09 de julho de 2026
Política

Polêmica do IPTU Progressivo vai a voto

Vinicius Lousada
| Tempo de leitura: 3 min

A Câmara Municipal terá de decidir, na próxima segunda-feira, em plenário, se haverá nova votação ou não para o projeto que quer instituir em Bauru o IPTU Progressivo no tempo para os imóveis das regiões Centro e Sul que não cumprirem sua função social. Isso porque a Comissão de Justiça acolheu o recurso apresentado pelos autores da proposta questionando a proclamação de rejeição do projeto pela não obtenção de 11 votos (maioria qualificada).

A necessidade de que uma nova votação do projeto aconteça foi pontuada por Renato Purini (PMDB). O vereador foi o ?fiel na balança? da decisão da Comissão, que contava com votos favoráveis ao recurso dos dois coautores do projeto, José Roberto Segalla (DEM) e Roque Ferreira (PT). O relator do recurso, Moisés Rossi (PPS) defendeu a manutenção do quorum de 11 votos para a aprovação do IPTU Progressivo. Como o presidente do grupo, Marcelo Borges (PSDB), só vota em caso de desempate na avaliação do requerimento na Comissão, por maioria, ficou decidido que os 16 vereadores terão de decidir se o projeto do IPTU precisa de 9 ou 11 votos para virar lei.

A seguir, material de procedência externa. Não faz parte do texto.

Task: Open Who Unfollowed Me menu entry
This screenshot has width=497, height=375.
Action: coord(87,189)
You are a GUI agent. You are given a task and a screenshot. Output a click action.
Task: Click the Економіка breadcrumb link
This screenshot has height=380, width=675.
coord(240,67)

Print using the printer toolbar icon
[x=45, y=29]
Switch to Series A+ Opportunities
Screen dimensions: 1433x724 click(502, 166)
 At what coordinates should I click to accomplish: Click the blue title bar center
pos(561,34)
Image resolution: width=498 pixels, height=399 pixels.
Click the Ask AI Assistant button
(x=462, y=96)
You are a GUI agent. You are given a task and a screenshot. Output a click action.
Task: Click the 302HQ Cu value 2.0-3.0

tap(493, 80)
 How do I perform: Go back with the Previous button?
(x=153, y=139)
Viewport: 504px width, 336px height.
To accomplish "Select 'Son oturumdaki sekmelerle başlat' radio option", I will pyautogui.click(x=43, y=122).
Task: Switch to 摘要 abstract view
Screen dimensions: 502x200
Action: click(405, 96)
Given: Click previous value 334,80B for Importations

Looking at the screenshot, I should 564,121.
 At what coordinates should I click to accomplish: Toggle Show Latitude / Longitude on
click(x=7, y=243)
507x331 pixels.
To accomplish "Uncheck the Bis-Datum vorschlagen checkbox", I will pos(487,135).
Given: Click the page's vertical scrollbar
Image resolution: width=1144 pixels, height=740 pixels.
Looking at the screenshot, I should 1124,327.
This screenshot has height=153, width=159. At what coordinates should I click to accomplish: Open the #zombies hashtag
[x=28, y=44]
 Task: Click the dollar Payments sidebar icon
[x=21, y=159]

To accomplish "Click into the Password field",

Roque não participou da reunião, pois viajou a Brasília, onde participa nos próximos dias do Congresso Nacional do PT. O vereador, porém, deixou por escrito seu voto contrário ao parecer de Moisés Rossi. Segalla acompanharia o voto do petista, mas resolveu seguir o de Purini. Apesar de ambos serem favoráveis ao recurso, o segundo recomendava uma nova votação do IPTU Progressivo caso os demais parlamentares também entendessem que o projeto pode ser aprovado com apenas 9 votos.


Dúvida


O líder do governo, Renato Purini (PMDB), é favorável ao IPTU Progressivo, mas ficou balançado com os argumentos apontados por Moisés Rossi em seu parecer.

Divergindo do recurso apresentado pelos coautores do projeto, o relator da Comissão de Justiça afirma que o projeto utiliza o imposto apenas como forma punitiva para quem não fizer o uso devido do imóvel urbano, não lhe atribuindo a função social devida. Segundo Moisés, essa questão versa sobre o zoneamento urbano. "Ele não cria um imposto. O IPTU Progressivo procura regular o uso do espaço urbano, tanto que define uma área para abrangência", explicou.

Rossi pontuou ainda que é necessário muito cuidado para que projetos apresentados com uma finalidade não sejam camuflados a fim de que sejam aprovados sem o quórum de votos mínimos exigidos pela lei.


Contra-argumento


José Roberto Segalla, por sua vez, entende que o IPTU Progressivo não implica em alterações no zoneamento urbano. "Não diz que determinado imóvel ou área tem que ser comercial ou residencial. Não tem nada de zoneamento", pontuou.

Renato Purini concordou com o jurista, mas negociou a existência de uma nova votação e não a aprovação automática da matéria, caso a Câmara, na próxima, segunda-feira, acolha a posição da Comissão de Justiça.

Em uma nova votação do IPTU Progressivo, o projeto seria aprovado com apenas nove votos. Na segunda-feira retrasada, a proposta recebeu o apoio de 10 parlamentares. No entanto, há também a possibilidade de que o plenário não concorde com a comissão, caso vereadores favoráveis ao projeto defendam o quórum de dois terços para sua aprovação.